Penegakan Hukum Tindak Pidana Perdagangan Orang dan Hambatannya di Daerah Istimewa Yogyakarta (Studi Kasus di Kepolisian Daerah Istimewa Yogyakarta)
Abstract
Pada tahun 2023 sebanyak 14 kasus Tindak Pidana Perdagangan Orang terjadi di
Yogyakarta. Dalam proses penegakan hukumnya, terdapat beberapa hambatan.
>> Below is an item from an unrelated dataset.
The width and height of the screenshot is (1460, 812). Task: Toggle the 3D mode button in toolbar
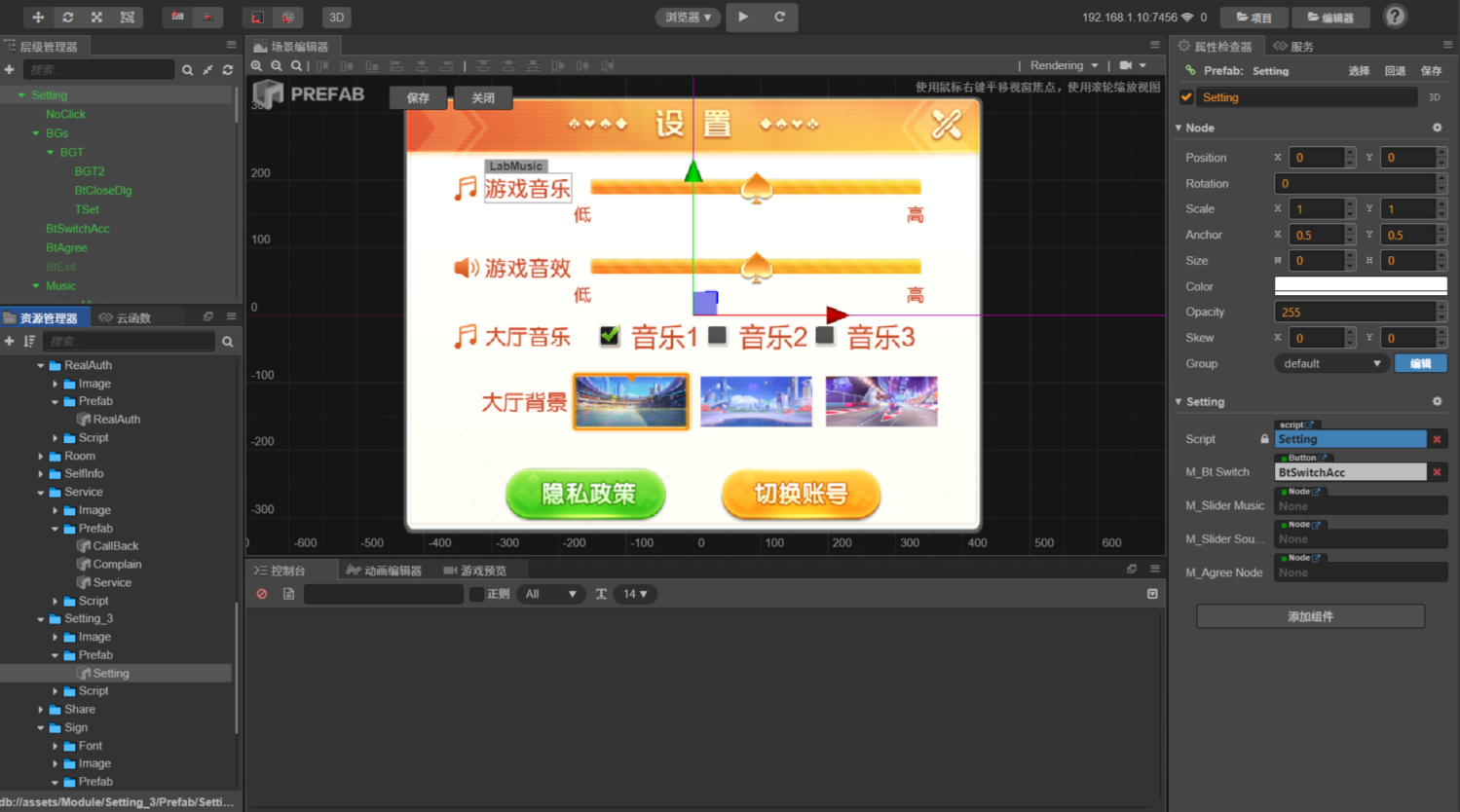[x=336, y=18]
Penelitian ini mengkaji mengenai penegakan hukum Tindak Pidana Perdagangan
Orang (TPPO), untuk mengetahui bagaimana proses penegakan hukum yang
dilakukan oleh Kepolisian Daerah Istimewa Yogyakarta dan untuk mengetahui
faktor yang menghambat proses penegakan hukum Tindak Pidana Pedagangan
Orang di Daerah Istimewa Yogyakarta. Metode penelitian yang digunakan dalam
penelitian ini adalah penelitian hukum empiris. Pendekatan penelitiaan yang
digunakan adalah pendekatan sosiologis. Berdasarkan hasil penelitian yang
dilakukan, pertama, proses penegakan hukum Tindak Pidana Perdagangan Orang
yang dilakukan oleh Kepolisian Daerah Isimewa Yogyakarta meliputi upaya Pre-
Emptif, Preventif, dan Represif. Kedua, Penegakan hukum terhadap Tindak Pidana
Perdagangan Orang yang dilakukan oleh Kepolisian Daerah Isimewa Yogyakarta
berjalan baik, namun terhambat oleh rendahnya kesadaran masyarakat dan
keterbatasan kemampuan penyidik dalam mengidentifikasi jaringan TPPO.